The tutorial is of interest for either academic research and industry practitioners.
Cite as
@misc{kge_tutorial,
author = {Luca Costabello and
Sumit Pai and
Nicholas McCarthy and
Adrianna Janik},
title = {Knowledge Graph Embeddings Tutorial: From Theory to Practice},
month = sep,
year = 2020,
note = {https://kge-tutorial-ecai2020.github.io/},
publisher = {Zenodo},
doi = {10.5281/zenodo.4268208},
url = {https://doi.org/10.5281/zenodo.4268208}
}
Organizers
Luca Costabello is research scientist in Accenture Labs Dublin. His research interests span knowledge graphs applications, machine learning for graphs, and explainable AI.
Sumit Pai is a research engineer at Accenture Labs Dublin. His research interests include knowledge graphs, representational learning, computer vision and its applications. Sumit has also worked as an engineer (Computer Vision) at Robert Bosch, India. He has done his Masters in Neural Information Processing from University of Tübingen, Germany.
Nicholas McCarthy is a research scientist at Accenture Labs. His reseearch interests include computer vision, graph representation learning, data privacy and medical imaging. Prior to joining Accenture Labs Nicholas worked at the INSIGHT Research Center and the Complex and Adaptive Systems Laboratory in University College Dublin, Ireland.

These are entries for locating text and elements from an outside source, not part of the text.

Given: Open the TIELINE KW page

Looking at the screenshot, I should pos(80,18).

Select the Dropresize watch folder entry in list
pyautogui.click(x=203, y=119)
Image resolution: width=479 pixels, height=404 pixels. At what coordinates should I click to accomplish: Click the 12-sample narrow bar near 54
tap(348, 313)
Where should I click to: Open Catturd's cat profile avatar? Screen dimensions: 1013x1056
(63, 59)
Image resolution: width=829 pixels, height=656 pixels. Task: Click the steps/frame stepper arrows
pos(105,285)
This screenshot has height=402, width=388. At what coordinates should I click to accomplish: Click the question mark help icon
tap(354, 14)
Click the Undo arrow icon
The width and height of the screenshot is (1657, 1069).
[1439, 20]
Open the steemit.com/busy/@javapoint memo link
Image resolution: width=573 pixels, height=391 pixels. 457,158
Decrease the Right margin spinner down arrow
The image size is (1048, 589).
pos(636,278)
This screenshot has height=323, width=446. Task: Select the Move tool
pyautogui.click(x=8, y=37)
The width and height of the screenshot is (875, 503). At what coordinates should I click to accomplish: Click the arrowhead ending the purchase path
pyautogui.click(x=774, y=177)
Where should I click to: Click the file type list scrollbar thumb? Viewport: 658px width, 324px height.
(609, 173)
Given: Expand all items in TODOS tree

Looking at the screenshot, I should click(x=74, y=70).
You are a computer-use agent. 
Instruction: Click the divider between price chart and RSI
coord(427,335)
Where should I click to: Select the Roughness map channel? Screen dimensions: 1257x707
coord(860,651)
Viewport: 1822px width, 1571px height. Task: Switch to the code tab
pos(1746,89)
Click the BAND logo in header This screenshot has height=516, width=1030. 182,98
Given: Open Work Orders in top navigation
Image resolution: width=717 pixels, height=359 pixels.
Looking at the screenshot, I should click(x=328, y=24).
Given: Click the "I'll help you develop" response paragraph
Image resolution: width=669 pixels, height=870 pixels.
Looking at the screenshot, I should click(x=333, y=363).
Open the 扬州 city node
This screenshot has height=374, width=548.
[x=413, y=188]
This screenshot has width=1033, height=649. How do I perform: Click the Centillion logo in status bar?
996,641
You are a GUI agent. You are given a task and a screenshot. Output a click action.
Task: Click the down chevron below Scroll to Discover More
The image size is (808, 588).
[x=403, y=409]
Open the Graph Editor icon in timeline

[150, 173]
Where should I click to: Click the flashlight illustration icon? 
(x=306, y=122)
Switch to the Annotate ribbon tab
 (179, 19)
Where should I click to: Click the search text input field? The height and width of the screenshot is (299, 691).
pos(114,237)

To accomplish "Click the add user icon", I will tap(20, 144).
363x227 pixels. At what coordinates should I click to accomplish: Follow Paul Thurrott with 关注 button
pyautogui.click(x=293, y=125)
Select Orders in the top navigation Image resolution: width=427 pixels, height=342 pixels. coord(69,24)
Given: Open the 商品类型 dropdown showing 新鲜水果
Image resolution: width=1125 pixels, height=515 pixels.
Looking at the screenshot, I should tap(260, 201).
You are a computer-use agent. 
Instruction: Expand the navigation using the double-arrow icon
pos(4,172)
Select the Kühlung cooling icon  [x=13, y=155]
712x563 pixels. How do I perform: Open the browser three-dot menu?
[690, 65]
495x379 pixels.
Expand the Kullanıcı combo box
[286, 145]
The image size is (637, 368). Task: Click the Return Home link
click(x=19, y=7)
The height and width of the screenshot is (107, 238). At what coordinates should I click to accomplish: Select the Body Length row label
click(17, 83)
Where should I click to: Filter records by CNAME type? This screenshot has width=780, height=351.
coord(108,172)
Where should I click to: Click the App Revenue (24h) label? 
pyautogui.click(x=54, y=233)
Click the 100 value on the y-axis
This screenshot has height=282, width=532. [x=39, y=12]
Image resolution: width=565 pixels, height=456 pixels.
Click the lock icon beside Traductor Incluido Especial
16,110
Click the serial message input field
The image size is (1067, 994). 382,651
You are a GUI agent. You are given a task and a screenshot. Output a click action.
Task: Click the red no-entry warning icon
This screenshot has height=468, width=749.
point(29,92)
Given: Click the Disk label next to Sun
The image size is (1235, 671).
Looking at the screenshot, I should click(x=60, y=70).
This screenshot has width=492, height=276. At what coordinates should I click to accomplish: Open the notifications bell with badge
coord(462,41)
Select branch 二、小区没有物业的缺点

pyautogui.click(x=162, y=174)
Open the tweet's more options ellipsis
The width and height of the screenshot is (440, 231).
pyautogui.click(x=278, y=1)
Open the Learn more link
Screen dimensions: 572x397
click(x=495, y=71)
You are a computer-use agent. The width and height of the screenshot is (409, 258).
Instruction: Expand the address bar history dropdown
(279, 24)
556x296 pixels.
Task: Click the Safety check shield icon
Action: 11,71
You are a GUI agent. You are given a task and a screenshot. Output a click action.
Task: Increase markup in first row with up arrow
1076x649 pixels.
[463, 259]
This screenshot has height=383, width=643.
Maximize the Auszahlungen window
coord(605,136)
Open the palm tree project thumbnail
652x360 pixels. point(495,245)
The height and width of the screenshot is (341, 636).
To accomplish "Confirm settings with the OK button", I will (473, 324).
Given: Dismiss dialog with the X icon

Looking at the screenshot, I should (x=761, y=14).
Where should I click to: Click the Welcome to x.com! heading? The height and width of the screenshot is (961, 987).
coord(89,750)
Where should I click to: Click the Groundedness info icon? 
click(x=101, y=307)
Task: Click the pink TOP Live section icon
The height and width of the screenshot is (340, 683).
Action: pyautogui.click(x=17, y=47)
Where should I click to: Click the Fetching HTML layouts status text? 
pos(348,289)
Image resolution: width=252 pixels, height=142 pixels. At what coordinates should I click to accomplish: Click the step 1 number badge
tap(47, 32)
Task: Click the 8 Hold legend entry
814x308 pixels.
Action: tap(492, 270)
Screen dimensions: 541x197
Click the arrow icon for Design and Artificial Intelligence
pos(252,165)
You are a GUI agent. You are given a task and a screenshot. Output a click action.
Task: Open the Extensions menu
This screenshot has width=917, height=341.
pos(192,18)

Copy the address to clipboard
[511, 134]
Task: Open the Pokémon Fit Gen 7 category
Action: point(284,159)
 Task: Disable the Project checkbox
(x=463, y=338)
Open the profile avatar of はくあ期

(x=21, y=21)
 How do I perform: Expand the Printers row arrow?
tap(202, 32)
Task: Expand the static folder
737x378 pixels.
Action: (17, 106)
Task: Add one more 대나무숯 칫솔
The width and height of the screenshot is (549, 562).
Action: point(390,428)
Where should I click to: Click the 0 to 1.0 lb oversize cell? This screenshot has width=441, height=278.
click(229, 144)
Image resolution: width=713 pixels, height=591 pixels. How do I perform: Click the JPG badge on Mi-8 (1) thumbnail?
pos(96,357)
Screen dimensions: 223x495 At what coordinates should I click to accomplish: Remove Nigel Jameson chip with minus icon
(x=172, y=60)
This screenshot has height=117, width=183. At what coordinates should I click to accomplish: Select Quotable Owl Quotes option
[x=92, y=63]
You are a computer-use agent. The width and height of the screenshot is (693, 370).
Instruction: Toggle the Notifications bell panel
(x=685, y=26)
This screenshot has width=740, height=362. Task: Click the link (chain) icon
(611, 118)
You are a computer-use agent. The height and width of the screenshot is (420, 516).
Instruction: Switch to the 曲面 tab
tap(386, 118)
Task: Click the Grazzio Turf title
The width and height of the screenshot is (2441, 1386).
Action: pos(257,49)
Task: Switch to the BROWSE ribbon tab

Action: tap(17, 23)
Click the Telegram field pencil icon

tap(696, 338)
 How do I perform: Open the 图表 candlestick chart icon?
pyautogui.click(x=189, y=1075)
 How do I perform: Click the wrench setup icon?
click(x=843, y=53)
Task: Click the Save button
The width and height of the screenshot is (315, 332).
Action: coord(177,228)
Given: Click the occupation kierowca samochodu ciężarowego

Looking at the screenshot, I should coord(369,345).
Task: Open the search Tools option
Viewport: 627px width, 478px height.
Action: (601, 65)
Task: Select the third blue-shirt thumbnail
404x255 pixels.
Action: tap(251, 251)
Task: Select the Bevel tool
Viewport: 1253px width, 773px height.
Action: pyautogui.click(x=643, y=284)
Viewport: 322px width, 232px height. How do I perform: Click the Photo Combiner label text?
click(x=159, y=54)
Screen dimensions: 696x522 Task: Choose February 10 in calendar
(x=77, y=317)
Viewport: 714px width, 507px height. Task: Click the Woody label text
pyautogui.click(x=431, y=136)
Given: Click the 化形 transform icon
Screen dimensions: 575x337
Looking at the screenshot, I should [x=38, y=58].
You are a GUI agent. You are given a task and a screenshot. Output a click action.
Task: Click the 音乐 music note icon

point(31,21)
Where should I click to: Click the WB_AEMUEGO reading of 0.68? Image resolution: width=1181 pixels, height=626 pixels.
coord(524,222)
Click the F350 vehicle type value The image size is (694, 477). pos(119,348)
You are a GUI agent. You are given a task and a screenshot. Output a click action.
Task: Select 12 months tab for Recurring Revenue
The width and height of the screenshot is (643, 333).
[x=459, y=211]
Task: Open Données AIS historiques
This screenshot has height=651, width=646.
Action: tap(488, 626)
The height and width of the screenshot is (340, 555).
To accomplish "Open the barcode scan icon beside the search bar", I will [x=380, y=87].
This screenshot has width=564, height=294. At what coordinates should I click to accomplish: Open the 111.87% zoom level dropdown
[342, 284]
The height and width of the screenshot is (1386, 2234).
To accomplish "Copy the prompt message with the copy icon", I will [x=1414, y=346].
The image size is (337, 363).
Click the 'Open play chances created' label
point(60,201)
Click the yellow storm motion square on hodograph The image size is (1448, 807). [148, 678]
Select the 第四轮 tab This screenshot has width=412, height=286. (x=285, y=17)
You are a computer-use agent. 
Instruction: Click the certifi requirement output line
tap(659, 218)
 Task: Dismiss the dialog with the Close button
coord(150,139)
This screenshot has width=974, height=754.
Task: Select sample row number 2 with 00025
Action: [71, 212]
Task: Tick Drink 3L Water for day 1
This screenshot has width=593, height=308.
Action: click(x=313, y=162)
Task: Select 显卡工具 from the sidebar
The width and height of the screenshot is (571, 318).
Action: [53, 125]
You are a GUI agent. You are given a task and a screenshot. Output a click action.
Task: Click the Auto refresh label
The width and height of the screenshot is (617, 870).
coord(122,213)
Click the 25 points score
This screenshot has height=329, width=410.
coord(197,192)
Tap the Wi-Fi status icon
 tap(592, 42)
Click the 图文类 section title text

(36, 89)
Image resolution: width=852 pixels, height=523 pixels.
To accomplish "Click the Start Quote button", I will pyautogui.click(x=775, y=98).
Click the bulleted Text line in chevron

Adrianna Janik is a research engineer at Accenture Labs Dublin. Her research interests are interpretability in machine learning, deep learning, and recently knowledge graphs. She has double Masters in Data Science with a minor in entrepreneurship from the European Institute of Innovation and Technology (EIT), at the University of Nice - Sophia Antipolis and at the Royal Institute of Technology, Stockholm. During studies, she did her thesis internship at the Montreal Institute for Learning Algorithms. She also has a Bachelors in Control Engineering and Robotics from the Wroclaw University of Technology and used to work as a software engineer at Nokia.